> Collected data entries:
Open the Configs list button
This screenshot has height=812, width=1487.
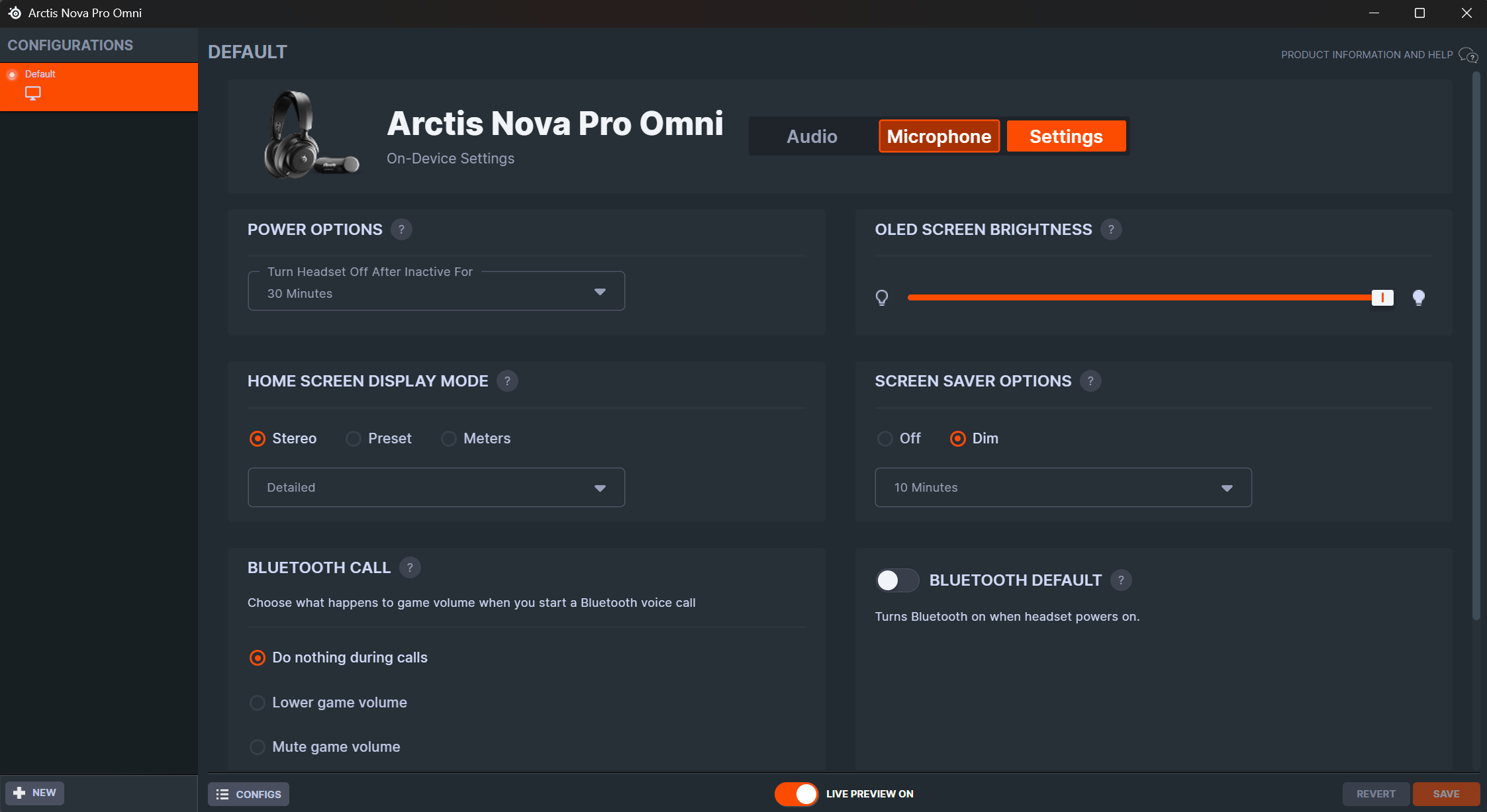[x=248, y=794]
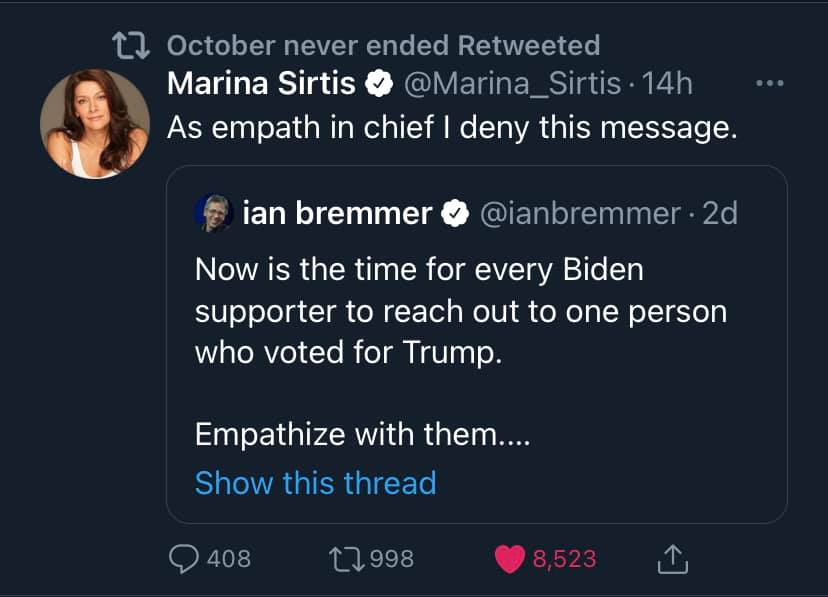Retweet the tweet using the arrows icon beside 998

pyautogui.click(x=348, y=558)
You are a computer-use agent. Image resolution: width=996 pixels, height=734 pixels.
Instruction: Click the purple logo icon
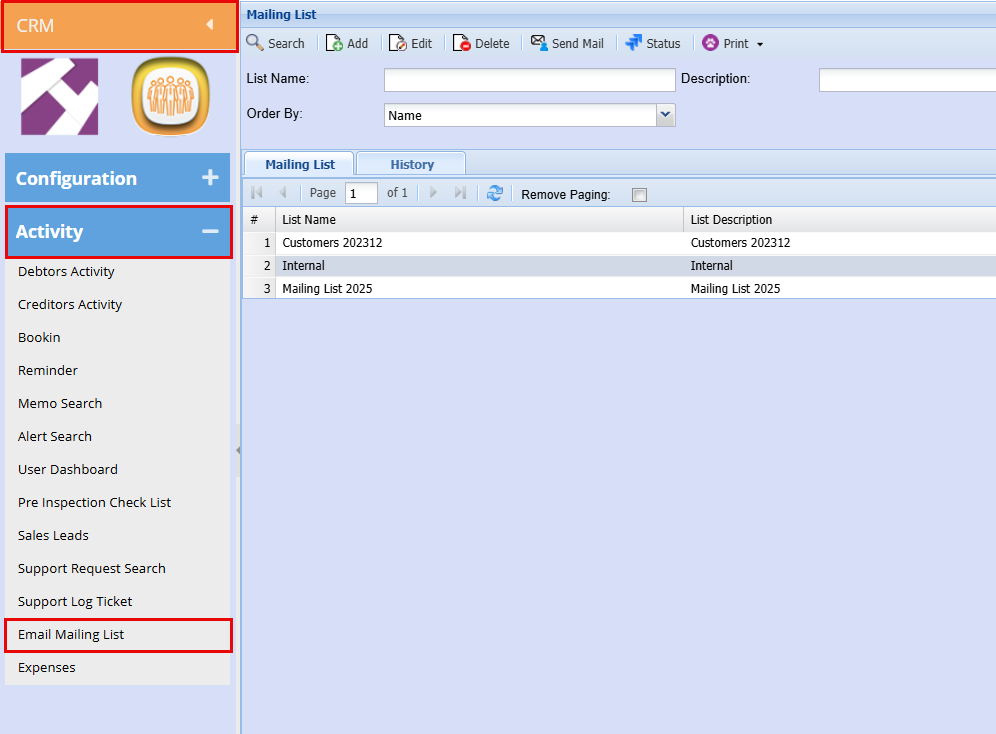pos(60,96)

> Aim of the exercise: Each line from the one holding "This screenshot has height=812, width=1487." down to the end of the records is to be reproduced unaltered, and the pictures are to be omitted.

> Result of this task:
This screenshot has height=812, width=1487.
[x=248, y=794]
Retweet the tweet using the arrows icon beside 998

pyautogui.click(x=348, y=558)
You are a computer-use agent. Image resolution: width=996 pixels, height=734 pixels.
Instruction: Click the purple logo icon
pos(60,96)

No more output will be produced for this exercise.